◆ Exercise set:
a - Transcribe the passage of the Llama3 on WSL2 guide starting with "Go to the following" and going on through "and a Password.".
b - List the numbered main section headings in the table of contents of the Llama3 on WSL2 guide.

◆ Selected extract:
- Opening Delimiter -

Running Llama3:7b on Windows using WSL2

7 min readJun 6, 2024

[Using Hugging Face, Official Llama3:7b weights, Transformers]

Welcome to my blog post on Medium! I am excited to share my insights and knowledge with you. Today, we’ll look at how to run Llama3 on Windows with WSL2.

Table of Content

1. Introduction

2. Prerequisites

Software Requirements
Hardware Requirements
Setting Up WSL2 (Choosing and Installing a Linux Distribution)

3. Setting up the Virtual Environment

Installing required packages and libraries
Generate the HuggingFace-Hub Token

4. Installing Llama3

Download Llama3 official weights from Hugging-Face

5. Running Llama3

6. Additional Resources

1. Introduction

This article will walk you through setting up your environment, leveraging the powerful capabilities of the Nvidia GeForce GTX 1650 and getting started with Llama3, making it easier for developers and AI enthusiasts to use its capabilities on a Windows PC. Let’s dive in to begin this wonderful journey together!

2. Prerequisites

Software Requirements

Windows 10 or 11 (Version 1903 or Higher) necessary for WSL2 Installation
Check your system compatibilities
- Windows 10 release information
- Windows 11 release information

Make sure the system has the following two Windows Feature enabled.
- Virtual Machine Platform
- Windows Subsystem for Linux
Clicking OK will restart your system for the changes to take place.

Python 3.10 or higher

Hardware Requirements

System with at least 16 GB RAM, 100 GB disk space, Optional: GPU (Nvidia Geforce GTX 1650 or higher)

Note: A dedicated graphics processor is recommended to run Llama3 locally on your system. The computational demands of the model make it impractical to run original weights efficiently on a CPU alone.

Setting Up WSL2 (Choosing and Installing a Linux Distribution)

Open the Windows Store and search for Ubuntu.

I’m using Ubuntu 24.04 LTS
Download and open Ubuntu from the Microsoft Store.
Install the latest Linux kernel update package from here.
Launch Ubuntu and create a username and password.

Step 2: Open the above file downloaded from the Microsoft store.
If installing it for the first time you might see the following screen.

Message when launching Ubuntu for First Time

Go to the following link to install the latest Linux kernel Update package.
Once downloaded run the setup file.
Link: https://aka.ms/wsl2kernel
Again Launch your Ubuntu and it’ll ask you to create a Username and a Password.

Upon Creating your User-Id you are set to use Linux using WSL2.

3. Setting up the Virtual Environment

Make sure you have the vs code, python installed in the WSL2
- (By default Ubuntu will install Python V3.x)
- Which python3 returns the python installation path

which python3

Run the following command in your Ubuntu and it will install all the required software.

- Closing Delimiter -

◆ Listed records:
- Opening Delimiter -

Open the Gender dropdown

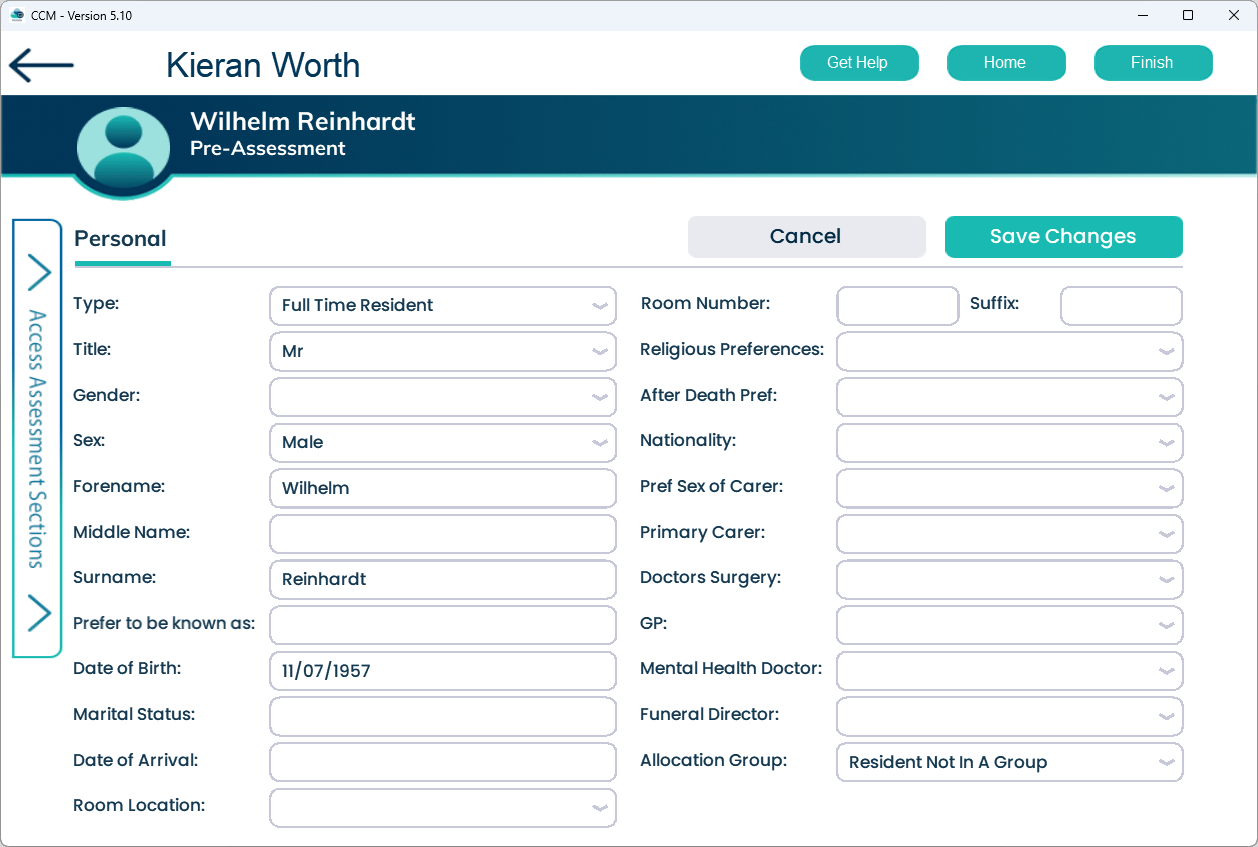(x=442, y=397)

- Closing Delimiter -
- Opening Delimiter -

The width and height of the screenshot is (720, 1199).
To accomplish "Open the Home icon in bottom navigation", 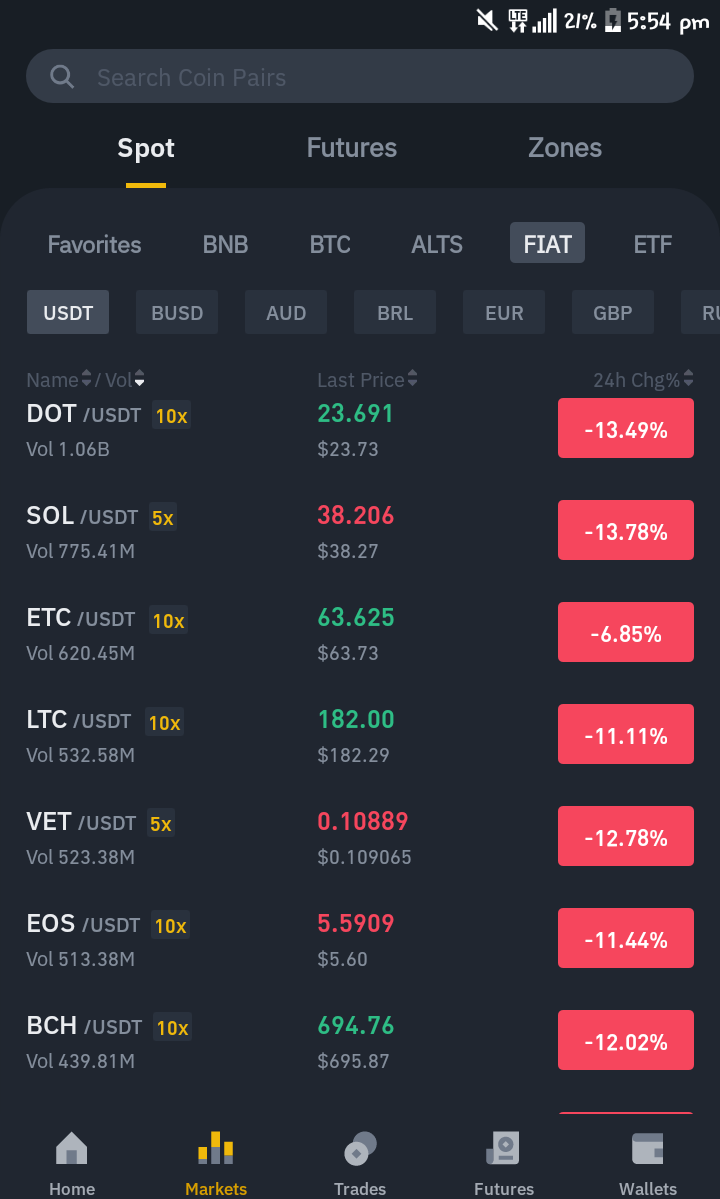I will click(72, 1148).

- Closing Delimiter -

◆ Expected results:
a -
Go to the following link to install the latest Linux kernel Update package.
Once downloaded run the setup file.
Link: https://aka.ms/wsl2kernel
Again Launch your Ubuntu and it’ll ask you to create a Username and a Password.

b -
1. Introduction
2. Prerequisites
3. Setting up the Virtual Environment
4. Installing Llama3
5. Running Llama3
6. Additional Resources